This feature is from the March 2017 edition of Procycling magazine
When 19-year-old Dan McLay turned up in Belgium as a Dave Rayner-funded rider, his new host, the 1989 British road champion Tim Harris, noted his shyness. “He was really quite quiet and not very outgoing, but slowly as he got to know us and other people in Belgium, he came out of his shell,” Harris recalled.
McLay may have been quiet around the house in those first few months of 2011, but his legs did the talking for him. He’d lived on the Continent barely a fortnight when he won the GP Stad Waregem (the U23 version of Dwars door Vlaanderen) from a field of 245. “He was perfect for Belgium,” says Harris. “Big, strong, he can sprint and ride in echelons.”
That first year, McLay won six races.

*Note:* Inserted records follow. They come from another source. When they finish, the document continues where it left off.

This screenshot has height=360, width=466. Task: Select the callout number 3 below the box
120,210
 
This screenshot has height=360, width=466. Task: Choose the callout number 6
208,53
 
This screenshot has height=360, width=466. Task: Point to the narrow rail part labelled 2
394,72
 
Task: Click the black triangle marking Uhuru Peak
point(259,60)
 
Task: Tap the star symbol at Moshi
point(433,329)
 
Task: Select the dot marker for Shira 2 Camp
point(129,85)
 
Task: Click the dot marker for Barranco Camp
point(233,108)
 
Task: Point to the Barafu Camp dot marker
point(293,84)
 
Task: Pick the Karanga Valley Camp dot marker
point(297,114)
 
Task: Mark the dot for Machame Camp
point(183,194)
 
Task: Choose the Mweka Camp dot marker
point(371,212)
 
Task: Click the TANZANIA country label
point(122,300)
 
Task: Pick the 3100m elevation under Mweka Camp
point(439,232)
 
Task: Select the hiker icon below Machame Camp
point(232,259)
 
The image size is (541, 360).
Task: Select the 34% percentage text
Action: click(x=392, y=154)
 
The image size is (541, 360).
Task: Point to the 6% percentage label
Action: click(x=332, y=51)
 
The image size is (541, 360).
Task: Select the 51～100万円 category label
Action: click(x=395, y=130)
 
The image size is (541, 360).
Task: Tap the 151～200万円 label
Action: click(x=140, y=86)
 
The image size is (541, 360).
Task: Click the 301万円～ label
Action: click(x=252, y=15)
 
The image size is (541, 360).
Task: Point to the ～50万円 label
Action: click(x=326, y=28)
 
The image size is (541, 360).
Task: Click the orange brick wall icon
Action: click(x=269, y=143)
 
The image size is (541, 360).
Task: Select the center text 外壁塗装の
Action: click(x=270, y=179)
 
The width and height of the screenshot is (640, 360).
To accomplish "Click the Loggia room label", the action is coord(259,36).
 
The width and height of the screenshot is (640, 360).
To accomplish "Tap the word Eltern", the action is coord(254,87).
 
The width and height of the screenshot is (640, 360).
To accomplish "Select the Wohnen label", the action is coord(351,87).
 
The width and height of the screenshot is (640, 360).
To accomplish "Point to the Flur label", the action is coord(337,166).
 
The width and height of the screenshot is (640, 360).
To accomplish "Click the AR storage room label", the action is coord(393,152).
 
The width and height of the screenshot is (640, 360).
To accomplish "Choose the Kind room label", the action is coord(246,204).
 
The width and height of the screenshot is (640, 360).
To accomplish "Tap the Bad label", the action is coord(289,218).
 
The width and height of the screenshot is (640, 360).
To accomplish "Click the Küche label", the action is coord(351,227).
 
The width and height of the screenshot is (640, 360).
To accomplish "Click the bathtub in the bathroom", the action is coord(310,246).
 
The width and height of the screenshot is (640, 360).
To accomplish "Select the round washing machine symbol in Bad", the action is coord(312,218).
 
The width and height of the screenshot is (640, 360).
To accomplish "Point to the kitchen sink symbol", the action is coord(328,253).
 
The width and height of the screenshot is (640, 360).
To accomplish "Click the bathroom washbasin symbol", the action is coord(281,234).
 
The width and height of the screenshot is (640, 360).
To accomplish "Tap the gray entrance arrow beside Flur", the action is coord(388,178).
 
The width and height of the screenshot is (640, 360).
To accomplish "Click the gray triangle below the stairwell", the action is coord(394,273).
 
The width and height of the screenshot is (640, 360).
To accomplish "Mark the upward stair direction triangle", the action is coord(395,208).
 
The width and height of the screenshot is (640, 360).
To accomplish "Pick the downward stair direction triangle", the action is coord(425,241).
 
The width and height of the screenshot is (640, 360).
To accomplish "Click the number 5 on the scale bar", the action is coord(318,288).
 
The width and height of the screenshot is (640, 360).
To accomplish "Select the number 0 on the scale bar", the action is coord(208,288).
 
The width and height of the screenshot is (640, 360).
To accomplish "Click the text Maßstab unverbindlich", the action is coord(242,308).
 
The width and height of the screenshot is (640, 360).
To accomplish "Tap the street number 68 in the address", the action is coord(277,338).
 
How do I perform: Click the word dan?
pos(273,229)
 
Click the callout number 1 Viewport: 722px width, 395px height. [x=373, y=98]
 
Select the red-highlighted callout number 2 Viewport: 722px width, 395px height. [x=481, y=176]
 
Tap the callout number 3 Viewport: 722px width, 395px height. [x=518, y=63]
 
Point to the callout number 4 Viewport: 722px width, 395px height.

In the process, McLay and Harris became friends. The Omega Pharma-Lotto-Davo development team that had handed him a couple of bikes, a race programme, and instructions to get on with it invited him back for a second year. The Dave Rayner Fund, which supports young British and Irish riders striving to turn professional abroad, invested in the New Zealand-born, Leicester-bred rider again. The pattern repeated in the next two years, though the win rate had slowed. But in the fourth year – 2014 – the wins in big U23 races came: stages in the Tour de Normandie and the Tour de l’Avenir.
Four years riding for the Lotto development squad represented a fairly long apprenticeship, especially given that fellow Briton Adam Blythe before him, and James Shaw afterwards, signed contracts with Lotto’s WorldTour squad after less than two years. When the contract did materialise it was with the French Pro Continental squad, Bretagne-Séché Environnement; not the WorldTour start McLay may have secretly hoped for, perhaps, but as the 25-year-old notes with a smile, “It’s worked out alright.”
When he joined the Breton outfit, his old reticence came back, partly due to the language barrier. “I tried not to force English on them… I’d rather just try to fit in. I felt quite relaxed, though, and it feels like I’ve come out of my shell now.”